Despite the positive aspects, there are significant and consistent operational and clinical concerns that cannot be ignored. Several summaries report poor or inconsistent nursing care and specifically criticize CNAs. Core nursing tasks such as wound care and bathing are described as inconsistently performed; in at least one account family members needed to bathe their relative. Call-button response is a recurring complaint, and short staffing is mentioned as a contributing factor. These issues point to variability in day-to-day clinical reliability — while some residents receive attentive nursing and therapy, others experience lapses in basic care.
Safety and management issues are prominent themes. Multiple falls were reported, and reviewers noted incomplete reporting of those incidents, which raises questions about incident tracking, communication, and follow-up. Administration and the Director of Nursing (DON) are described by some reviewers as offering lip service without meaningful follow-through, suggesting problems with leadership responsiveness and accountability. The combination of short staffing, inconsistent performance of essential tasks, and weak follow-up from management led at least some families to conclude the facility is poorly run and to explicitly not recommend it.
Dining and activities receive less attention overall; where mentioned, food is described as "ok," implying it is acceptable but not a standout feature. Therapy services are an exception and appear to be a reliable positive in multiple reviews. The contrast between praised therapy staff and criticized CNAs/nursing suggests uneven staffing quality by role or shift.
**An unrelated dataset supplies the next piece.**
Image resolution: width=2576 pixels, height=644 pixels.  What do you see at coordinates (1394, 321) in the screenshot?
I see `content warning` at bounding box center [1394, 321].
Patterns to note for someone considering this facility: there is a clear split in experiences. If a resident's primary needs are physical therapy and a clean, spacious room with friendly interactions, several reviewers found the facility meets or exceeds expectations. However, if a resident requires consistent skilled nursing, wound care, regular bathing assistance, timely call-button response, and robust fall prevention and reporting, the reviews raise red flags. Prospective residents and families should conduct targeted inquiries about staffing ratios, wound-care protocols, fall-prevention practices and reporting, recent quality surveys, and direct interviews with nursing leadership. Asking to observe shift change, review care plans, and speak with current families about follow-through by administration could help determine whether positive experiences are typical and whether the operational issues noted in some reviews have been addressed.
In summary, Pheasant Ridge Nursing and Rehab Center shows strengths in facility cleanliness, room size, therapy services, and many staff interactions, but suffers from meaningful and recurring concerns in basic nursing care, CNA performance, wound care, bathing, call response, fall reporting, and perceived leadership follow-through. These mixed reports suggest substantial variability in care quality; due diligence and specific, targeted questions are recommended before relying on this facility for consistent skilled nursing needs.